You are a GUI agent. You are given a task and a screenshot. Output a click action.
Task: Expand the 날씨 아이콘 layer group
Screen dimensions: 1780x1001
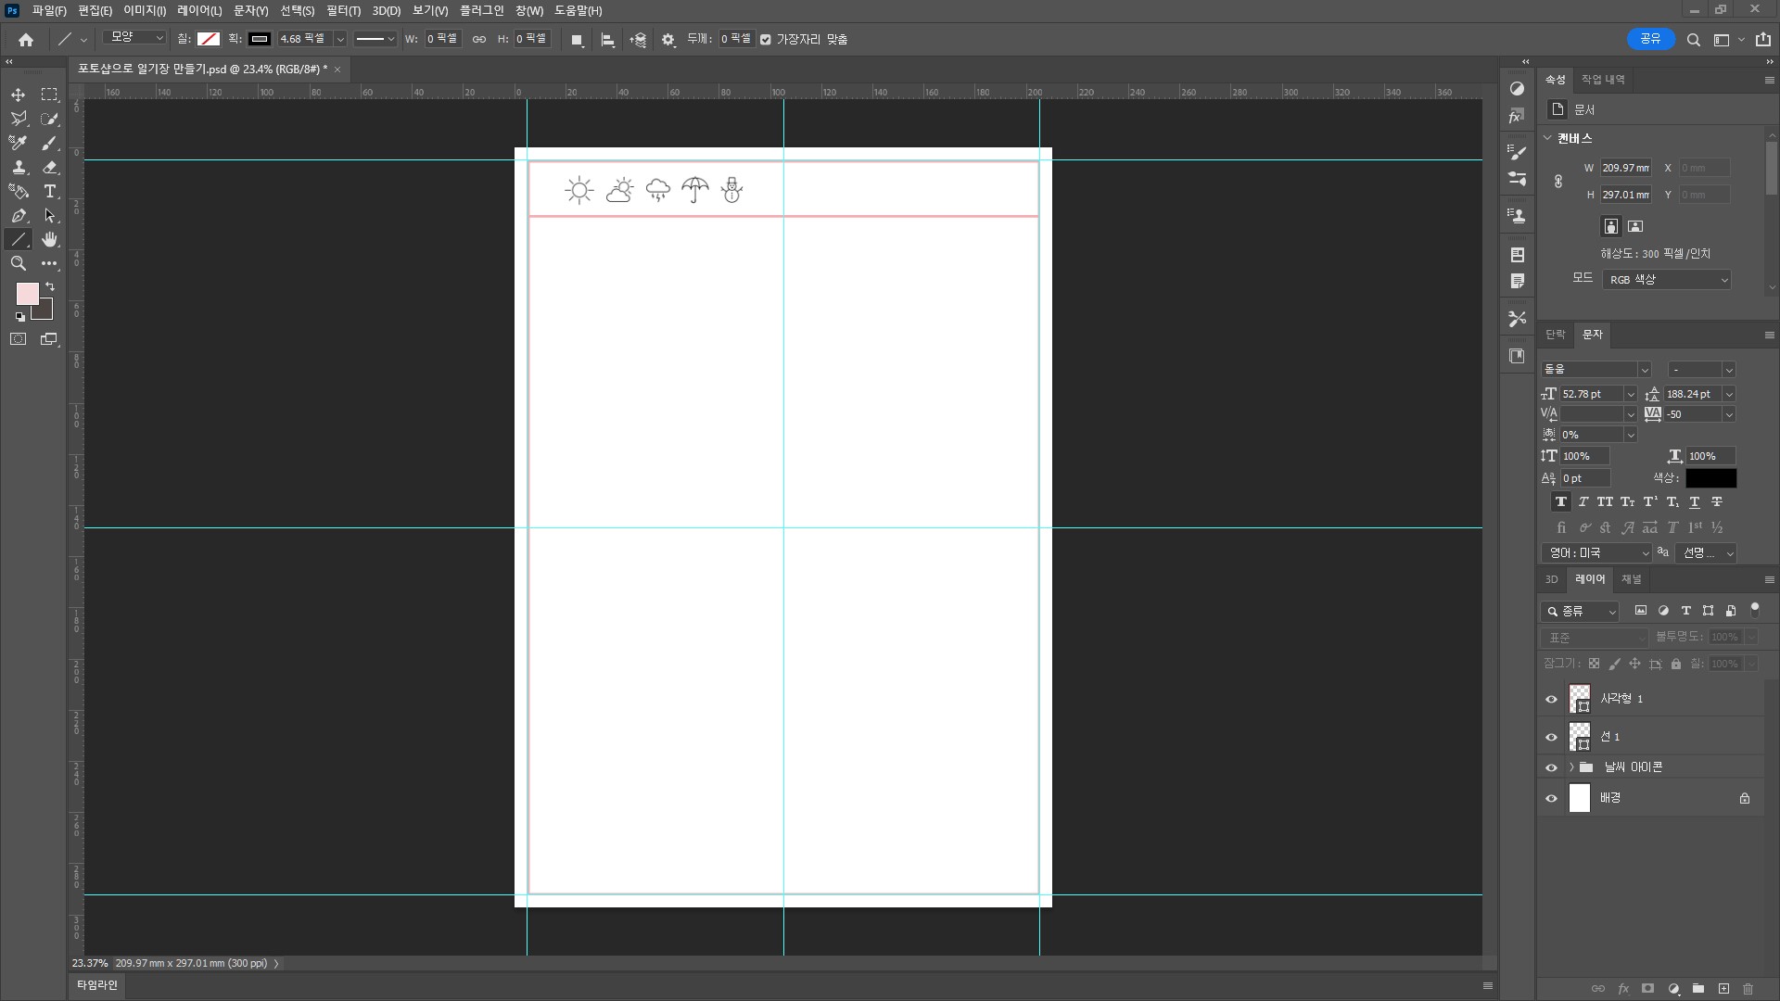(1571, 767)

────────

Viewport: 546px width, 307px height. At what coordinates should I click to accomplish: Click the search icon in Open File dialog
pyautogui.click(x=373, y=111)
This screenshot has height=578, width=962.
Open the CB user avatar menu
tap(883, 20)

────────

▶ [Brief]: Read the entries and show each line that mentions "screenshot".

▶ [Answer to the exercise]:
You are a GUI agent. You are given a task and a screenshot. Output a click action.
This screenshot has height=578, width=962.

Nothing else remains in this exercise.